Australia flags concern as Moscow mulls help for wheat exports
News that Russia is considering adopting measures to help wheat exports has been met with some concern by the Australian government and wheat industry participants.
The news comes as Australian exporters grapple with marketing the biggest crop since 2005 after two years of drought, in a world market awash with wheat after a year of record global production.
Australian milling wheat prices have tumbled to around A$260 a tonne from almost A$400/tonne in August under the weight of bountiful northern hemisphere harvests, including in Russia.
A spokesman for Trade Minister Simon Crean said the government was aware of reports relating to Russian measures aimed at supporting that country's grain exports, but any direct impact on Australian exports isn't yet clear.
"Australia believes grain export subsidies provide an incentive to overproduce and to dispose of surplus grain production in the world market," the spokesman said.
The spokesman was commenting after Russia's First Deputy Prime Minister Viktor Zubkov approved measures aimed at supporting Russian grain exports, reflecting the impact of Russia's bumper grain crop and rapidly decreasing domestic grain prices, according to a US Department of Agriculture attache report posted Tuesday on the Foreign Agricultural Services Web site.

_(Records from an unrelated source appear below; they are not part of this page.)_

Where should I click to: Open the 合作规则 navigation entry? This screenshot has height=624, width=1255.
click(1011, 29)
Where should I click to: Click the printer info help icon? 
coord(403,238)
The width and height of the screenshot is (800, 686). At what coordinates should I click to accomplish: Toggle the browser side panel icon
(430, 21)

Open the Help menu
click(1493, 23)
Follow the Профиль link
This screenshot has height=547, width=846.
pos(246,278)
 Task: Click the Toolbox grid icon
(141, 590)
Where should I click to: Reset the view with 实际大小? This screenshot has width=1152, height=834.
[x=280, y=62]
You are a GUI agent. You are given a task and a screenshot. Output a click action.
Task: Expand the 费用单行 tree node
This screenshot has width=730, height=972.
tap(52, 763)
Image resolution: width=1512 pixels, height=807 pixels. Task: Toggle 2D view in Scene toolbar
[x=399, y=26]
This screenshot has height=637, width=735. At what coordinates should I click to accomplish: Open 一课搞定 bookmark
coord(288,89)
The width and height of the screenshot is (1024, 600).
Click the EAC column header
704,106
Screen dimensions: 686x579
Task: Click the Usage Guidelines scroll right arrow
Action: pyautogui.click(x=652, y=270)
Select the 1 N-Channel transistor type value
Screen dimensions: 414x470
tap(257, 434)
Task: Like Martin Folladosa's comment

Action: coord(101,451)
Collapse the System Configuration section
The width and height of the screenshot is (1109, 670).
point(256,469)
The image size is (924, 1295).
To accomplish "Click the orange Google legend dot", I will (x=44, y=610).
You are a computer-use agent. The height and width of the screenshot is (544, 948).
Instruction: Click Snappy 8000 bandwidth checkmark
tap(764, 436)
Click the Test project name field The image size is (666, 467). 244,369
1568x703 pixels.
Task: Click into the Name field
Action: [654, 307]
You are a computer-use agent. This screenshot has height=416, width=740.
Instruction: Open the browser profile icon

The measures include reducing railway tariffs for grain, expediting value added tax reimbursements, stimulating grain and flour exports and possibly issuing grain export subsidies.
Before coming into force, these measures must be approved by the relevant cabinet members and a resolution must be issued.
Experts consider measures aimed at decreasing transportation and logistics expenses have higher chances of being adopted than direct budget subsidies to exporters, according to the USDA attache report.
According to Thursday's edition of the The Land weekly newspaper, the Australian industry is already reeling from the impact of cut-price Black Sea origin grain and discount world freight rates, which have meant Black Sea grain is competitive in traditional Australian markets.
David Ginns, the corporate affairs manager at Australian marketer GrainCorp Ltd. said any subsidization of exports by Russia will potentially have a negative impact on Australian wheat sales.
"As a country through the WTO, we should be vigorously opposing any export subsidies because they corrupt the values in markets," he said by telephone.
A spokesman for Australian agribusiness AWB Ltd. Ian Desborough, said if Russia proceeded with an export subsidy program, it would be a negative price influence on the global market in general, with no specific effect on Australian grain that didn't apply to everyone.
Russia isn't the only producer grappling with the issue of dealing with large exportable surpluses: the European Union is striving hard to keep pushing feed and milling wheat to north and west African destinations, while Eastern Europe continues to be the most aggressive supply region as it moves to reduce large stocks before the next crop, he said.